Estes cuidadores improvisam verdadeiras rotas de alimentação em cidades fantasmas, onde a presença humana continua reduzida ao mínimo. São iniciativas individuais que, na prática, substituem um sistema de proteção que nunca chegou a existir.
“O homem que não abandonou os gatos”
Entre todas as histórias, uma tornou-se símbolo: a de Sakae Kato. Antigo empresário, decidiu permanecer na zona interditada para cuidar dos gatos abandonados. Chegou a ter mais de 40 gatos sob a sua responsabilidade e, ao longo dos anos, enterrou muitos que não resistiram.
A sua rotina é extrema: vive sem água corrente e depende de donativos. Chegou a gastar cerca de 7.000 dólares mensais em alimentação e cuidados.

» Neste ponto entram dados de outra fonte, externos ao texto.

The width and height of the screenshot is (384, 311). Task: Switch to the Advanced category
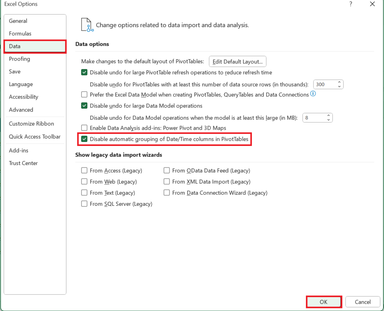point(21,110)
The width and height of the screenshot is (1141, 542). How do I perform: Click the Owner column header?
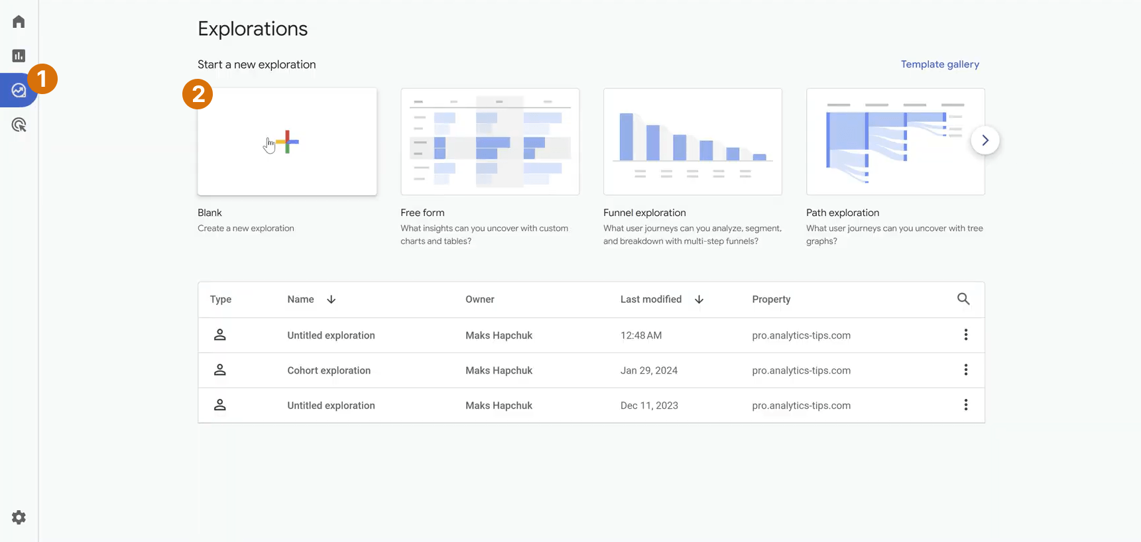click(480, 299)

Além dos gatos, também alimenta animais selvagens — como javalis — num ecossistema profundamente alterado pela ausência humana.
O “último homem de Fukushima”
Outro nome incontornável é Naoto Matsumura, conhecido como “o último homem de Fukushima”. Depois da evacuação, regressou à sua terra para cuidar dos animais abandonados: vacas, cães, gatos — e até avestruzes. Durante anos, foi o único residente humano em zonas altamente contaminadas.
A sua decisão tornou-se um símbolo global de resistência e de compromisso com os animais.
Um problema que não terminou
Quinze anos depois, a crise animal em Fukushima está longe de estar resolvida. Algumas áreas foram reabertas, mas a população humana regressou apenas parcialmente. Muitos animais continuam a depender de voluntários para sobreviver — e novas gerações nasceram já nesse contexto de abandono.
Ao mesmo tempo, o ecossistema mudou profundamente. A ausência de humanos levou ao aumento da fauna selvagem e à transformação do equilíbrio natural da região.
O que dizem os especialistas
Organizações como a American Veterinary Medical Association alertam que a ausência de planos de evacuação que incluam animais é um dos principais problemas em situações de desastre.
Já os Centers for Disease Control and Prevention reforçam que as famílias devem incluir os animais nos seus planos de emergência — com transporte, abrigo e provisões garantidas.
A realidade é clara: muitos tutores não evacuam sem os seus animais — ou acabam forçados a abandoná-los.
Uma lição que continua atual
Fukushima não é apenas uma tragédia ambiental ou humana. É também um alerta sobre o lugar dos animais em situações extremas.
As histórias de Akama, Kato e Matsumura mostram que o abandono não termina quando as notícias desaparecem — e que, muitas vezes, o destino dos animais depende exclusivamente da coragem individual.
Mais do que comover, Fukushima obriga a repensar: numa emergência, os animais fazem — ou não — parte do plano?